Smart, Flexible energy system core to delivering Net Zero
A smart and flexible energy system is critical for delivering net zero. Flexibility is needed to allow grid balancing that ensures supply meets demand. A cleaner network needs more flexibility as it will experience greater intermittency of supply, from generation such as wind and solar and greater demand for electricity, for example from electric vehicles and electrical heating systems.
Some key terms
- Flexibility is the ability to shift the time or location of when energy is used or generated.
- Smart means the ability to turn on or off a device in response to real time communication signals.
- A smart and flexible system is one which uses smart technologies to provide flexibility to the system, to balance supply and demand and manage constraints on the network.
Benefits of flexibility for businesses
Being flexible has many benefits for businesses.
- Flexibility for cost saving, also known as price arbitrage, involves shifting when you use energy to avoid peak charging periods / red band periods to save money. These savings are retained by our users.
- Flexibility for carbon saving, also known as carbon arbitrage, involves shifting when you use energy to avoid periods of high network energy demand as these periods are typically supplied by fossil fuel generation. We can also identify these periods of high network carbon through our API integration with ESO carbon intensity data. Shifting load in this way helps our users meet their carbon emission objectives.

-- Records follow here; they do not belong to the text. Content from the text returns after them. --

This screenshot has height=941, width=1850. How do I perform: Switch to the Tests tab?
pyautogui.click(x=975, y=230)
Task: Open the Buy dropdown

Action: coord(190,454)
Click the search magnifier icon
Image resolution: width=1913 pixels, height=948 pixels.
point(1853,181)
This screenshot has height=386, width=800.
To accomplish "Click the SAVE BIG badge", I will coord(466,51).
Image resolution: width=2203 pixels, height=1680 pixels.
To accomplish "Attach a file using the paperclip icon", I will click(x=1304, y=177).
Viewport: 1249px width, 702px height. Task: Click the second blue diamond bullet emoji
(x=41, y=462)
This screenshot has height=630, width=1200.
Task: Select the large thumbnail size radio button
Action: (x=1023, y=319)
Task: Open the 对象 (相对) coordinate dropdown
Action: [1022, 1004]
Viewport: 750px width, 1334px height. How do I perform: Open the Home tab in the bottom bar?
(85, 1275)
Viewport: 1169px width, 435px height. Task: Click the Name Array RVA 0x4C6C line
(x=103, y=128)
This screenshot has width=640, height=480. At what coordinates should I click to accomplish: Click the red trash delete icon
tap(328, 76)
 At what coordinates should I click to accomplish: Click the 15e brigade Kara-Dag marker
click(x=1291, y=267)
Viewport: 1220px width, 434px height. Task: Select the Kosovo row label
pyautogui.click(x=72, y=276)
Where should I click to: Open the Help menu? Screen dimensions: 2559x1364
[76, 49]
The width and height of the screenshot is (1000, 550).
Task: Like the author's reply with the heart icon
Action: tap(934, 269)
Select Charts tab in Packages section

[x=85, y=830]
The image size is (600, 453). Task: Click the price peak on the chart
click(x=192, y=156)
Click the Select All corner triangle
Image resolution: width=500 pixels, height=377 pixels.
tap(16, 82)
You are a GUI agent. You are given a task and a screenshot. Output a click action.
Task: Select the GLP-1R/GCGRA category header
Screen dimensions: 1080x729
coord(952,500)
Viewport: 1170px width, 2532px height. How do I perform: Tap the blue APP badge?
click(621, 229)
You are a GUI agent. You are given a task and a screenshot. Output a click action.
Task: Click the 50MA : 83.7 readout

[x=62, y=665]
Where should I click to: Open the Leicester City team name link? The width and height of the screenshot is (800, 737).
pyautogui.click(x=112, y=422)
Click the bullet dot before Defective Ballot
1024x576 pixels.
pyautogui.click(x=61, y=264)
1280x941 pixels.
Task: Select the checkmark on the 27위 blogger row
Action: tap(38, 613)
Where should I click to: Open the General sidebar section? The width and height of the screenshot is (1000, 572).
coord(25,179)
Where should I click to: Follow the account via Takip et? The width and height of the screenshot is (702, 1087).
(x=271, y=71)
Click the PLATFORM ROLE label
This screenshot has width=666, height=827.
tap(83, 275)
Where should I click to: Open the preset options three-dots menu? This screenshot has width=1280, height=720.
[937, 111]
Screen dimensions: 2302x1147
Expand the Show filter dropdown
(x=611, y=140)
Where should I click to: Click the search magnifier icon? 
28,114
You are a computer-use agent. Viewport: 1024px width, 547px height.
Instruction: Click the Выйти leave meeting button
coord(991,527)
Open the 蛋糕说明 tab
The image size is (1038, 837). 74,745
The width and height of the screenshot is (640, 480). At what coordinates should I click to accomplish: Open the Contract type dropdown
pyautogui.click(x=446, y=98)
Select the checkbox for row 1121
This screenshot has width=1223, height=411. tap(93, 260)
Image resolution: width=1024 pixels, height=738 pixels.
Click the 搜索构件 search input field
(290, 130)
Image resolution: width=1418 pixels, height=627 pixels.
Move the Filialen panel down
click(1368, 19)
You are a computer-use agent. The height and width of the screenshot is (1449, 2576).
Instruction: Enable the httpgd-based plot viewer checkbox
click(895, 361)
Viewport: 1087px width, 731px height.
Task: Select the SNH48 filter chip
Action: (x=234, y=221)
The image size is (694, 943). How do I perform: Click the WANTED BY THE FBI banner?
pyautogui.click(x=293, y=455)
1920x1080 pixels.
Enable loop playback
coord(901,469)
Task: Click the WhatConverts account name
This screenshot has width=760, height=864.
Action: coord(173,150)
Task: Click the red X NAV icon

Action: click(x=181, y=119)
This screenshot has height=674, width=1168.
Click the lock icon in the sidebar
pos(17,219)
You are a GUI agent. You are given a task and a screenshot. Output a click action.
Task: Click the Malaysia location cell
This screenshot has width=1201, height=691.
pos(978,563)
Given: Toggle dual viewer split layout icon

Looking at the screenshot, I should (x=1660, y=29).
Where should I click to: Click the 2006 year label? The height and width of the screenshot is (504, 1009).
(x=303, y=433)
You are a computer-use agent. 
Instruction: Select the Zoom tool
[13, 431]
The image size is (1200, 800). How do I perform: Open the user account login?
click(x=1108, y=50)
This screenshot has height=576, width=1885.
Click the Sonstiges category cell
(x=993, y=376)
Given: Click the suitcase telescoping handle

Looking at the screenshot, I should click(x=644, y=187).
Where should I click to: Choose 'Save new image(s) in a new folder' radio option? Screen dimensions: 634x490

- Flexibility for financial reward. Businesses are paid by the ESO or Distribution Network Operators (DNOs) to turn up or down how much energy they use to help balance the grid. Gridimp trades in these markets on behalf of our clients, selling and providing payments back to our clients.
Who decides when flexibility is needed and how much is paid?
The process for deciding when and how much flexibility is
needed and the price that will be paid for flexibility is managed by network
operators through a series of flexibility markets, overseen by Ofgem.